Available records |
====================

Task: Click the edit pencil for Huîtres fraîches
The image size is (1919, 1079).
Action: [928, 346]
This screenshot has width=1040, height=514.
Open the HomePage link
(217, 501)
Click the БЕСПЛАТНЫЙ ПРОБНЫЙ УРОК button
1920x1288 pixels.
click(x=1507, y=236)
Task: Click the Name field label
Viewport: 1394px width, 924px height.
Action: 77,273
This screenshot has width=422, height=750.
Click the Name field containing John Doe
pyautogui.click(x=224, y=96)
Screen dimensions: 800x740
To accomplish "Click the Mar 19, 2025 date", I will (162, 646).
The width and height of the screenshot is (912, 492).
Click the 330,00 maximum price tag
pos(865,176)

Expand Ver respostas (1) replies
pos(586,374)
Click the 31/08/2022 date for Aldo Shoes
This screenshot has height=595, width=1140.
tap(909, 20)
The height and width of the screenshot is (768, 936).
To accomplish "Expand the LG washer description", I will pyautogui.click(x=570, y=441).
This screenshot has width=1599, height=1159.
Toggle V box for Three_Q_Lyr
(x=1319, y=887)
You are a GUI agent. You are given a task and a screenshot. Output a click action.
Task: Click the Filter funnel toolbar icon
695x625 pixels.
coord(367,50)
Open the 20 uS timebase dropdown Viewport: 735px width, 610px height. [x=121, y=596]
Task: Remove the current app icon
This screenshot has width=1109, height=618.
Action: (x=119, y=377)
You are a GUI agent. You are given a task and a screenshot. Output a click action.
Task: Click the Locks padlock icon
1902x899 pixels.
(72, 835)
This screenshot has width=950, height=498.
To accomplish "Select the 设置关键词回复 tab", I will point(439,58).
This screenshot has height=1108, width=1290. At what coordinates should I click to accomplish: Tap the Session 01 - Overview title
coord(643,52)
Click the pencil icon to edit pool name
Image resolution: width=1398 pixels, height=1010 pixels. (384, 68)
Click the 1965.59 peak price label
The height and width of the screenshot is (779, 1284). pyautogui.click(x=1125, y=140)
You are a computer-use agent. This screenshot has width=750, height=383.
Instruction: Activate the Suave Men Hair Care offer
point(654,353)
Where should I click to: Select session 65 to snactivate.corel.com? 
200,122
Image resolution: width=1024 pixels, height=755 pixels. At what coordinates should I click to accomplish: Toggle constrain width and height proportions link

====================

What to produce | Would you please repeat exactly the lines above, starting at the line with "Screen dimensions: 800x740" and stopping at the line with "Task: Click the Filter funnel toolbar icon", both included?

Reply to the exercise |
Screen dimensions: 800x740
To accomplish "Click the Mar 19, 2025 date", I will (162, 646).
The width and height of the screenshot is (912, 492).
Click the 330,00 maximum price tag
pos(865,176)

Expand Ver respostas (1) replies
pos(586,374)
Click the 31/08/2022 date for Aldo Shoes
This screenshot has height=595, width=1140.
tap(909, 20)
The height and width of the screenshot is (768, 936).
To accomplish "Expand the LG washer description", I will pyautogui.click(x=570, y=441).
This screenshot has width=1599, height=1159.
Toggle V box for Three_Q_Lyr
(x=1319, y=887)
You are a GUI agent. You are given a task and a screenshot. Output a click action.
Task: Click the Filter funnel toolbar icon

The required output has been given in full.